-- SUPPLIED RECORDS follows --
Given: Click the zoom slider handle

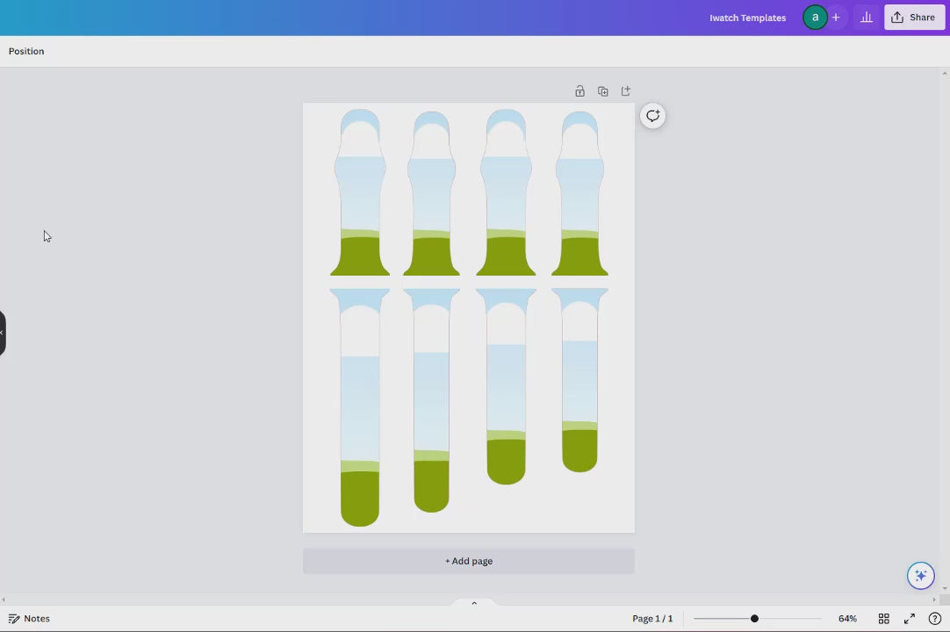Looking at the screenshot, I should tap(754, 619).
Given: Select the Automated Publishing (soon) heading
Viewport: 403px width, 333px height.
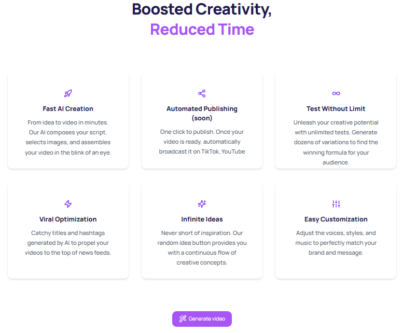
-- SUPPLIED RECORDS concluded --
-- SUPPLIED RECORDS follows --
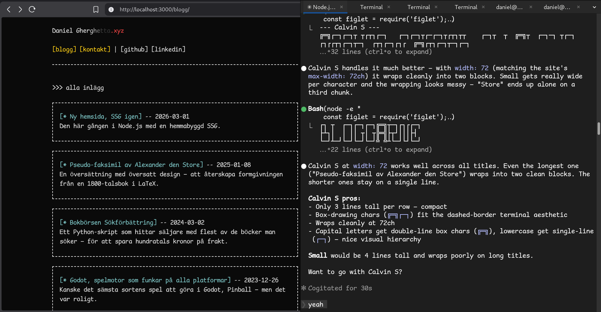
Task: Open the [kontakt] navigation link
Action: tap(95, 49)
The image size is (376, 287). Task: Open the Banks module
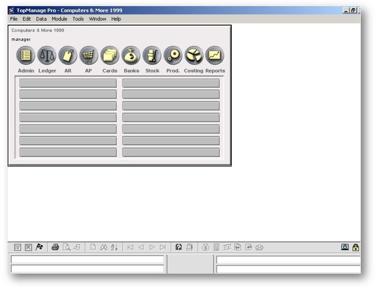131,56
-- SUPPLIED RECORDS concluded --
-- SUPPLIED RECORDS follows --
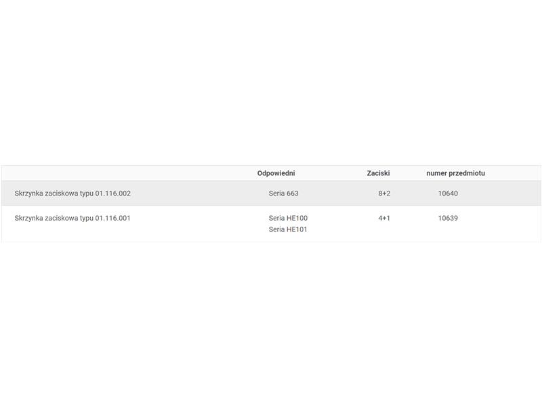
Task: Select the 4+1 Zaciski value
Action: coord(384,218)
-- SUPPLIED RECORDS concluded --
§ WHAT YOU ARE ASKED TO DO:
Quote the lines above exactly, starting with the one that has "Given: Click the zoom slider handle" and ending with the one that has "Viewport: 403px width, 333px height."; drop the pictures and include nothing else.

§ RESULT OF THE TASK:
Given: Click the zoom slider handle

Looking at the screenshot, I should tap(754, 619).
Given: Select the Automated Publishing (soon) heading
Viewport: 403px width, 333px height.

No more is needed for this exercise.